New EU Anti-Money Laundering Rules Target Cryptocurrency Ownership Transparency
The European Union has finalized a comprehensive legislative package designed to bring cryptocurrency assets under the same regulatory scrutiny as traditional finance. Under the new Anti-Money Laundering (AML) framework, crypto-asset service providers (CASPs) must perform enhanced due diligence on customers and report suspicious transactions to national financial intelligence units. These measures, backed by the European Parliament and the Council of the European Union, aim to eliminate anonymity in digital asset transfers and align the bloc with global standards set by the Financial Action Task Force (FATF).
Expanding AML Requirements to Crypto-Asset Service Providers

The primary mechanism for this increased oversight is the inclusion of CASPs—which include exchanges, custodial wallet providers, and certain trading platforms—within the scope of the EU’s existing AML directives. According to the Council of the European Union, these entities are now legally obligated to apply customer due diligence measures for transactions exceeding €1,000.
This requirement forces providers to identify and verify the identity of customers, regardless of whether they are acting on their own behalf or for a beneficiary. For transactions involving self-hosted wallets, CASPs are required to collect information about the origin of the assets and the beneficiary of the transfer, effectively ending the era of anonymous crypto-transfers within the regulated EU financial perimeter.
The Role of the Anti-Money Laundering Authority (AMLA)

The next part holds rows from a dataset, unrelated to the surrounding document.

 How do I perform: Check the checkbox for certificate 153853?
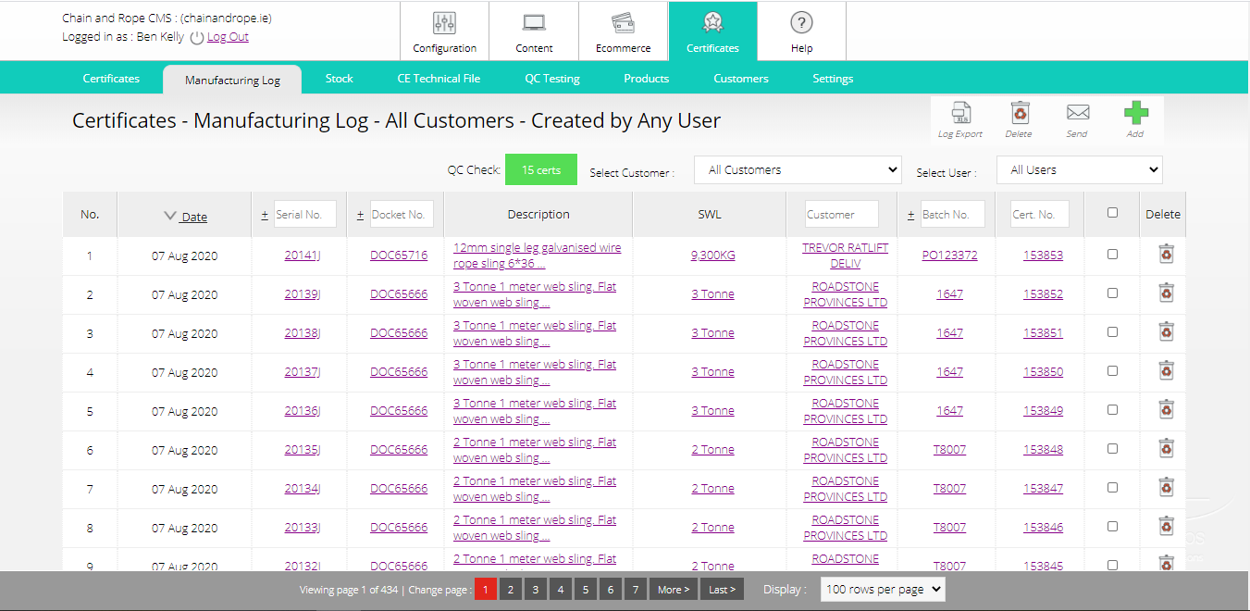1112,255
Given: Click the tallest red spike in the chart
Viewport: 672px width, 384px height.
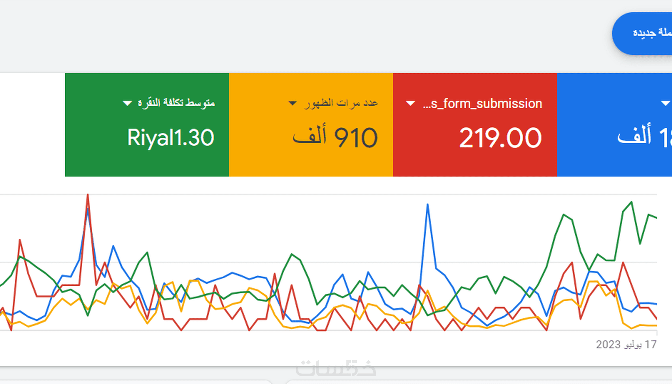Looking at the screenshot, I should (88, 195).
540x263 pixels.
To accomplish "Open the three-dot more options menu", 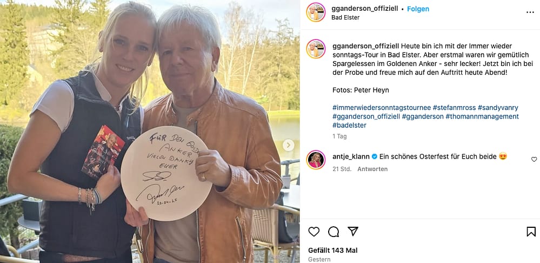I will tap(530, 12).
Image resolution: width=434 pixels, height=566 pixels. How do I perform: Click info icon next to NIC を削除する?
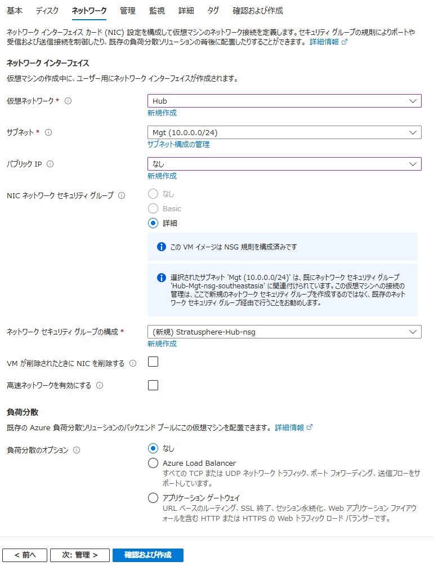[x=133, y=363]
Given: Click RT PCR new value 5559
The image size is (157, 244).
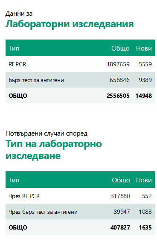Looking at the screenshot, I should (x=145, y=64).
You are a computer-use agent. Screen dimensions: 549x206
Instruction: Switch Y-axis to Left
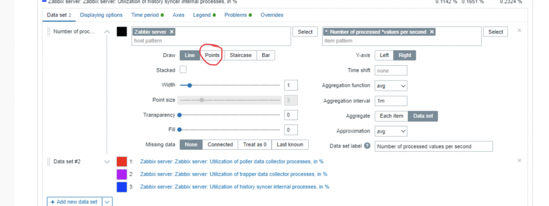click(384, 55)
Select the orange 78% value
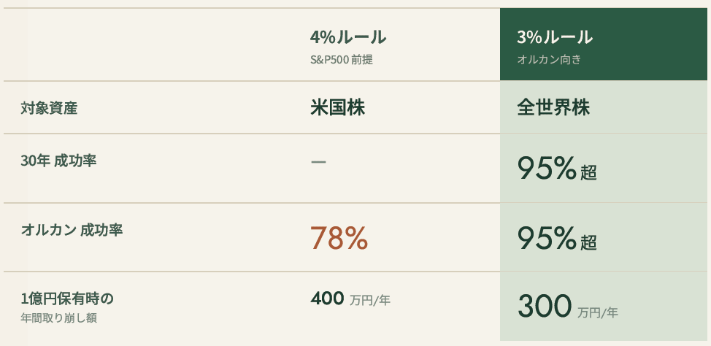This screenshot has width=711, height=346. coord(339,239)
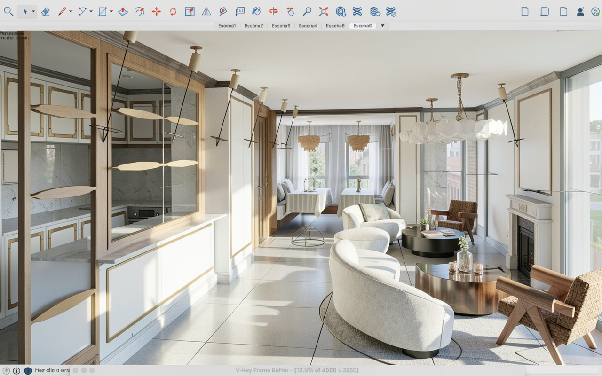The image size is (602, 376).
Task: Open the user account profile icon
Action: coord(581,11)
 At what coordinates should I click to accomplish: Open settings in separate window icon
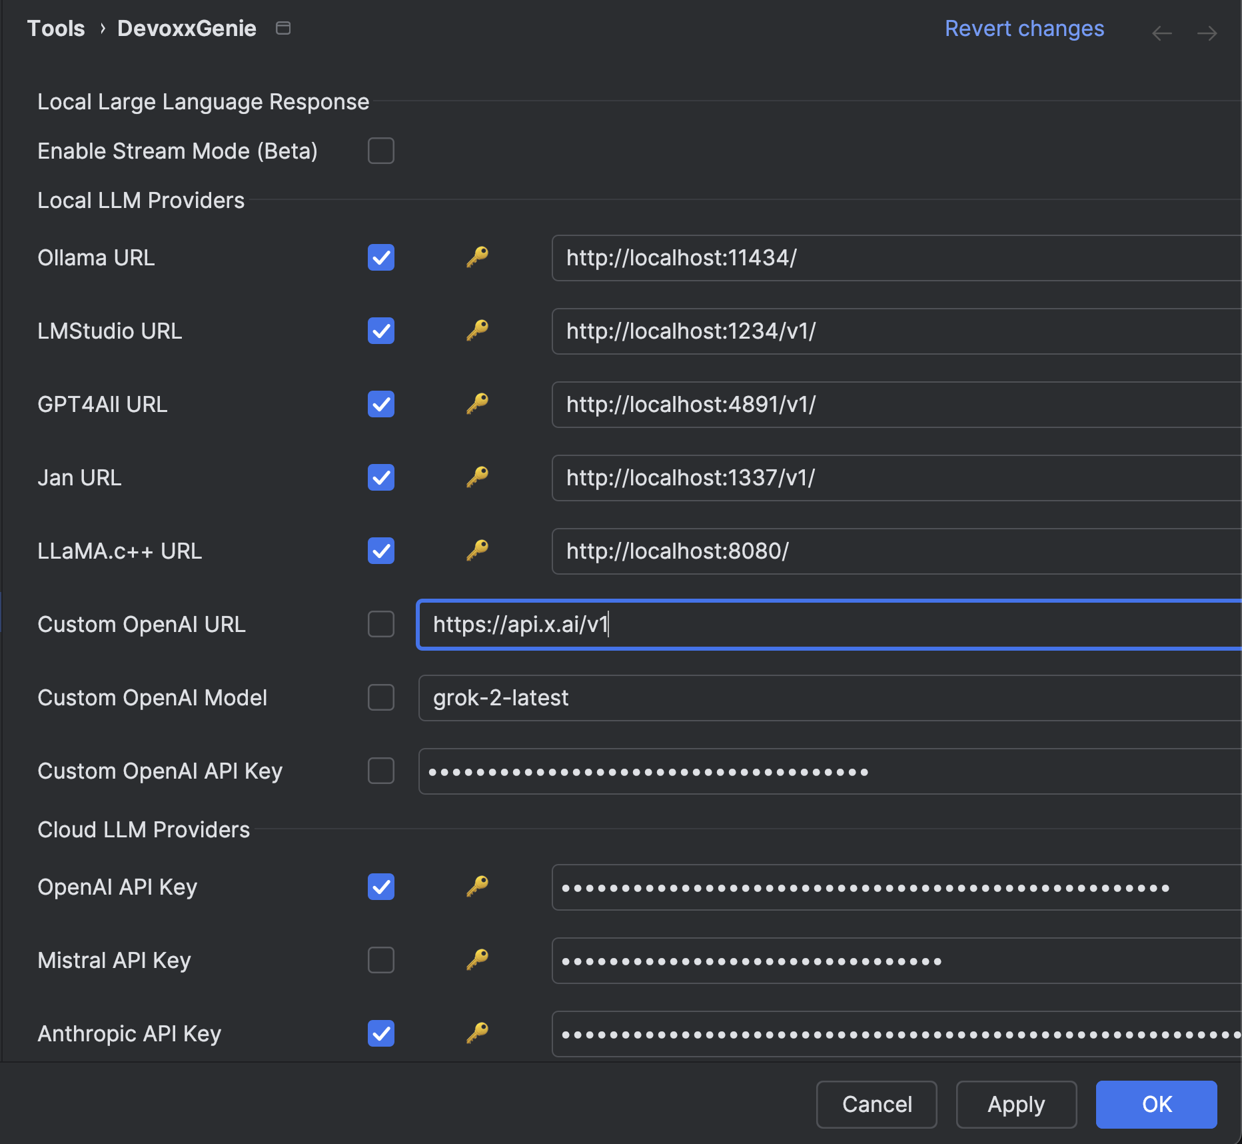click(x=283, y=28)
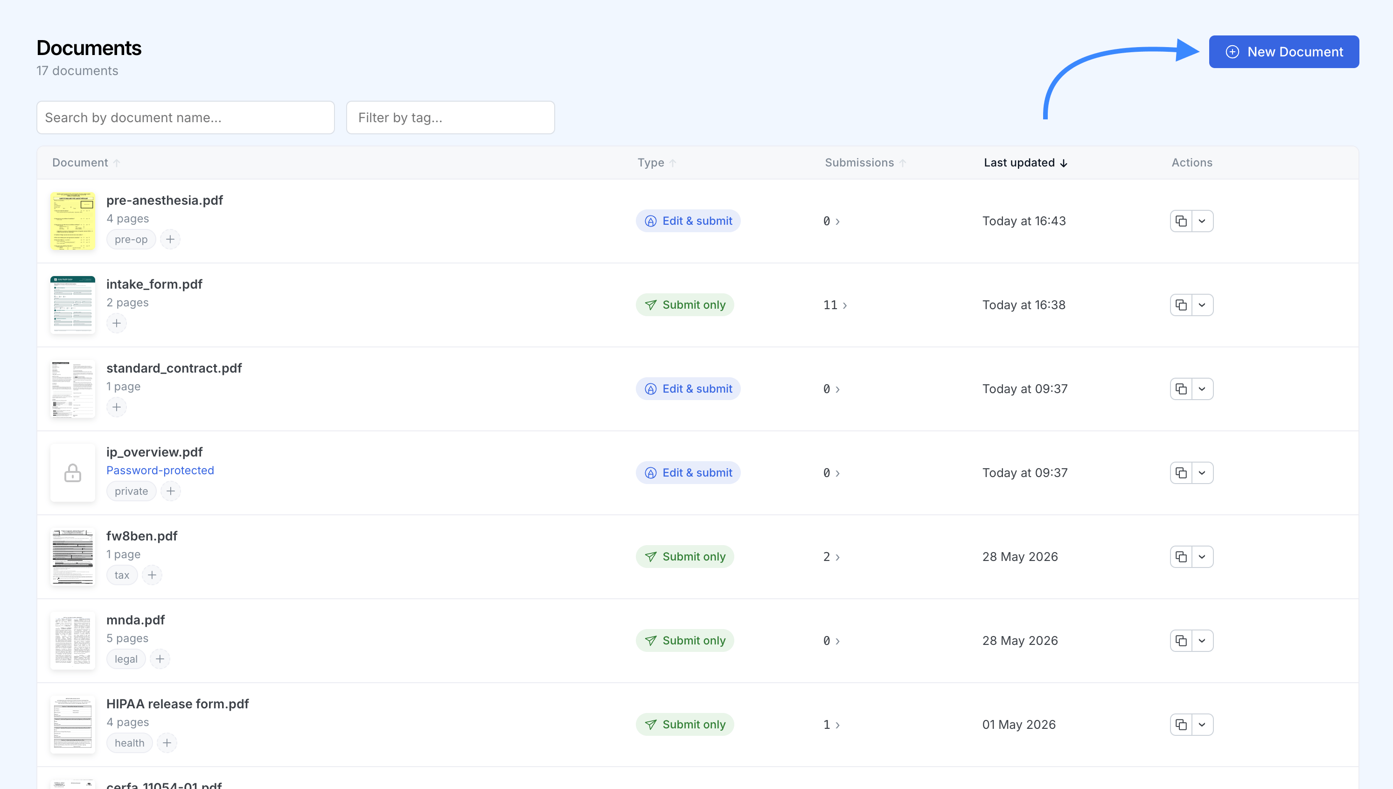Add a tag to standard_contract.pdf with plus

(x=117, y=407)
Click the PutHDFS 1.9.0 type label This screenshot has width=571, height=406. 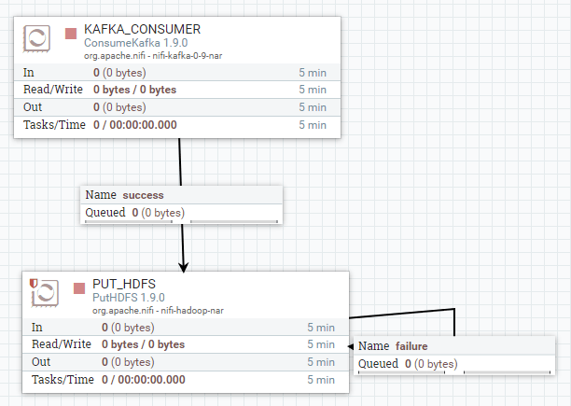(x=129, y=297)
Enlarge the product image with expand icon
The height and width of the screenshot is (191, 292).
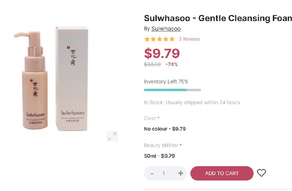pyautogui.click(x=112, y=137)
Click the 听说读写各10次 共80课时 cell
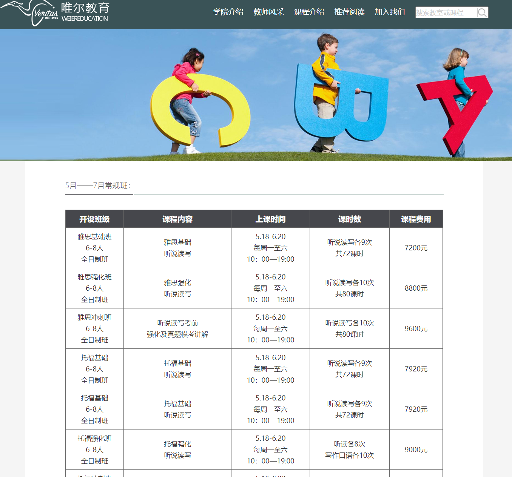The width and height of the screenshot is (512, 477). (x=349, y=288)
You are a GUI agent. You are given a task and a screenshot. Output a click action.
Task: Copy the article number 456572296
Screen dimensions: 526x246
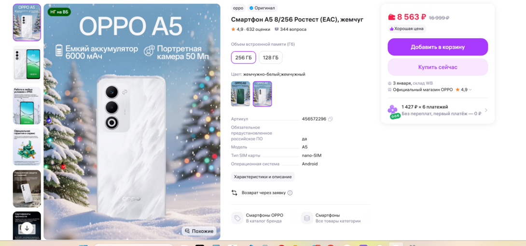tap(331, 119)
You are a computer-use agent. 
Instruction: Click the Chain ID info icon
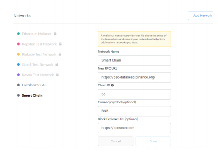click(x=112, y=85)
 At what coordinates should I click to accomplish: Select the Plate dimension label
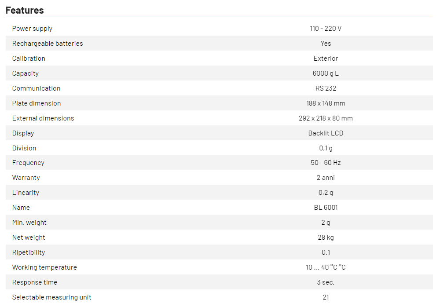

To enforce these rules consistently across all 27 member states, the EU has established the Anti-Money Laundering Authority (AMLA). Based in Frankfurt, this new agency possesses the power to directly supervise the most risky cross-border financial entities, including major crypto platforms.
AMLA’s mandate is to ensure that national supervisors apply the rules uniformly. By centralizing oversight, the EU intends to prevent “regulatory arbitrage,” where firms might otherwise seek to operate in member states with more lenient enforcement or less robust reporting registries. The authority is expected to be fully operational by mid-2025, providing a unified regulatory interface for digital asset firms.
Comparison: EU AML Regulation vs. MiCA

While the new AML package focuses on preventing illicit financial flows, it operates alongside the Markets in Crypto-Assets (MiCA) regulation. These two frameworks serve distinct but complementary purposes:
| Feature | MiCA Regulation | New AML Package |
| :— | :— | :— |
| Primary Goal | Market integrity & consumer protection | Financial crime prevention |
| Focus | Transparency, disclosure, & licensing | Identity verification & reporting |
| Applicability | Issuers of tokens & trading platforms | All crypto-asset service providers |
| Enforcement | ESMA and national regulators | AMLA and national intelligence units |
While MiCA sets the rules for how crypto companies must operate and issue assets, the AML package dictates how those same companies must monitor their users. Together, they represent the most comprehensive regulatory regime for digital assets globally.
Implications for Users and Industry
The shift toward mandatory identification for all crypto transactions creates significant compliance costs for industry participants. Smaller decentralized protocols that do not rely on centralized intermediaries may fall outside these specific reporting requirements, but any entity acting as a bridge between fiat currency and crypto remains strictly bound by the new rules.
Investors using self-hosted wallets to interact with regulated exchanges will encounter more frequent requests for identity verification. According to official EU guidance, these measures are intended to curb the use of crypto for money laundering, terrorist financing, and the circumvention of international sanctions. As of mid-2024, the transition period for member states to transpose these directives into national law is underway, with full compliance expected to be enforced by 2026.